What you have to do: Every line of the material must come back exactly as given.

[Data in this exercise Boundary: Start]

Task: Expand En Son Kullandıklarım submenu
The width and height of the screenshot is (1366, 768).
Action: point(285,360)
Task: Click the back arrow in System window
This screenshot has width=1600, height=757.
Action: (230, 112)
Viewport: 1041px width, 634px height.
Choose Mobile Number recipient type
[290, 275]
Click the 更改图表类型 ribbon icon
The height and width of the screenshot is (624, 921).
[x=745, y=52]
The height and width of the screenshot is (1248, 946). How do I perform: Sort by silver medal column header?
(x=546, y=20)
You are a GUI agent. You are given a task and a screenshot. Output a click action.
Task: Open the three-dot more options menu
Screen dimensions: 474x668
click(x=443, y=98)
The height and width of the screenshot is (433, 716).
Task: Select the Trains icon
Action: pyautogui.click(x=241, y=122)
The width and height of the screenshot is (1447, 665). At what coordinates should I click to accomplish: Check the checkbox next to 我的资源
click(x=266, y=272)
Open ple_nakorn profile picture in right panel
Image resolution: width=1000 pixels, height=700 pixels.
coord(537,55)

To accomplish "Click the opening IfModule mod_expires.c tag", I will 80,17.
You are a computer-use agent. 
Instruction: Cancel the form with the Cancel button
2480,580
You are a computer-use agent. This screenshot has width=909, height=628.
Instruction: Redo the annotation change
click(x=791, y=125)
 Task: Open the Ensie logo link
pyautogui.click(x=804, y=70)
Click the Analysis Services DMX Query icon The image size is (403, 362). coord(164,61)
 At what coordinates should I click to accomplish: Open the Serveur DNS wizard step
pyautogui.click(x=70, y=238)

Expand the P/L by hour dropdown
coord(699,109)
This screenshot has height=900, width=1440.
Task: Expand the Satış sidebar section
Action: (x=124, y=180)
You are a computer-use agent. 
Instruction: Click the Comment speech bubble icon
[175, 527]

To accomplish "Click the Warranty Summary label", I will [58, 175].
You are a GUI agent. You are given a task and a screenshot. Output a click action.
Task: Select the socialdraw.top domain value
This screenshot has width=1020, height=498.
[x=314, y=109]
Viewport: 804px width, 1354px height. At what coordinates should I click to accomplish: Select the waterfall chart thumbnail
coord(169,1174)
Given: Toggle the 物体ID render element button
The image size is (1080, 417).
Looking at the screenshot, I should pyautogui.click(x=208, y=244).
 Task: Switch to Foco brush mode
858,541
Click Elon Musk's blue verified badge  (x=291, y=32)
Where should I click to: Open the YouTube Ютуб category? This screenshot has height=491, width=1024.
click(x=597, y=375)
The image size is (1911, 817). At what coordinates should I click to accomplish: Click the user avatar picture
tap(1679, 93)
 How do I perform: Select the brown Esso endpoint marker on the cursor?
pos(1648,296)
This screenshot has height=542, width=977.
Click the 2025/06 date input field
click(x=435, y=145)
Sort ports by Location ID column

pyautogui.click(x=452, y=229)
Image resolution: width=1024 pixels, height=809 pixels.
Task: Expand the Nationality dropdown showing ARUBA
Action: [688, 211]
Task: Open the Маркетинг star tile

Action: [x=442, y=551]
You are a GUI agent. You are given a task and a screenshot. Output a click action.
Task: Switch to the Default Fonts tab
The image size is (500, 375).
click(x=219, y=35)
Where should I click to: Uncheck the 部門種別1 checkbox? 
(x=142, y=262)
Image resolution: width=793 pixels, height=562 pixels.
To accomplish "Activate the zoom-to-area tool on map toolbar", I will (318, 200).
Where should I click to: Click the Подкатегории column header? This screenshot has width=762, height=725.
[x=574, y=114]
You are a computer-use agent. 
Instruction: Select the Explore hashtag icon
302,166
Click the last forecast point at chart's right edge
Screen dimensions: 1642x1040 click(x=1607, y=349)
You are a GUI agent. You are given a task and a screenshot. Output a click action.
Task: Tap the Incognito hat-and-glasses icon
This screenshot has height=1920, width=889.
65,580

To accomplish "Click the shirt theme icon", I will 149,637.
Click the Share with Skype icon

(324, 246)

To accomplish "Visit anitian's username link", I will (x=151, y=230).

[Data in this exercise Boundary: End]

Problem solution:
Task: Expand En Son Kullandıklarım submenu
The width and height of the screenshot is (1366, 768).
Action: point(285,360)
Task: Click the back arrow in System window
This screenshot has width=1600, height=757.
Action: (230, 112)
Viewport: 1041px width, 634px height.
Choose Mobile Number recipient type
[290, 275]
Click the 更改图表类型 ribbon icon
The height and width of the screenshot is (624, 921).
[x=745, y=52]
The height and width of the screenshot is (1248, 946). How do I perform: Sort by silver medal column header?
(x=546, y=20)
You are a GUI agent. You are given a task and a screenshot. Output a click action.
Task: Open the three-dot more options menu
Screen dimensions: 474x668
click(x=443, y=98)
The height and width of the screenshot is (433, 716).
Task: Select the Trains icon
Action: pyautogui.click(x=241, y=122)
The width and height of the screenshot is (1447, 665). At what coordinates should I click to accomplish: Check the checkbox next to 我的资源
click(x=266, y=272)
Open ple_nakorn profile picture in right panel
Image resolution: width=1000 pixels, height=700 pixels.
coord(537,55)

To accomplish "Click the opening IfModule mod_expires.c tag", I will 80,17.
You are a computer-use agent. 
Instruction: Cancel the form with the Cancel button
2480,580
You are a computer-use agent. This screenshot has width=909, height=628.
Instruction: Redo the annotation change
click(x=791, y=125)
 Task: Open the Ensie logo link
pyautogui.click(x=804, y=70)
Click the Analysis Services DMX Query icon The image size is (403, 362). coord(164,61)
 At what coordinates should I click to accomplish: Open the Serveur DNS wizard step
pyautogui.click(x=70, y=238)

Expand the P/L by hour dropdown
coord(699,109)
This screenshot has height=900, width=1440.
Task: Expand the Satış sidebar section
Action: (x=124, y=180)
You are a computer-use agent. 
Instruction: Click the Comment speech bubble icon
[175, 527]

To accomplish "Click the Warranty Summary label", I will [58, 175].
You are a GUI agent. You are given a task and a screenshot. Output a click action.
Task: Select the socialdraw.top domain value
This screenshot has width=1020, height=498.
[x=314, y=109]
Viewport: 804px width, 1354px height. At what coordinates should I click to accomplish: Select the waterfall chart thumbnail
coord(169,1174)
Given: Toggle the 物体ID render element button
The image size is (1080, 417).
Looking at the screenshot, I should pyautogui.click(x=208, y=244).
 Task: Switch to Foco brush mode
858,541
Click Elon Musk's blue verified badge  (x=291, y=32)
Where should I click to: Open the YouTube Ютуб category? This screenshot has height=491, width=1024.
click(x=597, y=375)
The image size is (1911, 817). At what coordinates should I click to accomplish: Click the user avatar picture
tap(1679, 93)
 How do I perform: Select the brown Esso endpoint marker on the cursor?
pos(1648,296)
This screenshot has height=542, width=977.
Click the 2025/06 date input field
click(x=435, y=145)
Sort ports by Location ID column

pyautogui.click(x=452, y=229)
Image resolution: width=1024 pixels, height=809 pixels.
Task: Expand the Nationality dropdown showing ARUBA
Action: [688, 211]
Task: Open the Маркетинг star tile

Action: [x=442, y=551]
You are a GUI agent. You are given a task and a screenshot. Output a click action.
Task: Switch to the Default Fonts tab
The image size is (500, 375).
click(x=219, y=35)
Where should I click to: Uncheck the 部門種別1 checkbox? 
(x=142, y=262)
Image resolution: width=793 pixels, height=562 pixels.
To accomplish "Activate the zoom-to-area tool on map toolbar", I will (318, 200).
Where should I click to: Click the Подкатегории column header? This screenshot has width=762, height=725.
[x=574, y=114]
You are a computer-use agent. 
Instruction: Select the Explore hashtag icon
302,166
Click the last forecast point at chart's right edge
Screen dimensions: 1642x1040 click(x=1607, y=349)
You are a GUI agent. You are given a task and a screenshot. Output a click action.
Task: Tap the Incognito hat-and-glasses icon
This screenshot has height=1920, width=889.
65,580

To accomplish "Click the shirt theme icon", I will 149,637.
Click the Share with Skype icon

(324, 246)

To accomplish "Visit anitian's username link", I will (x=151, y=230).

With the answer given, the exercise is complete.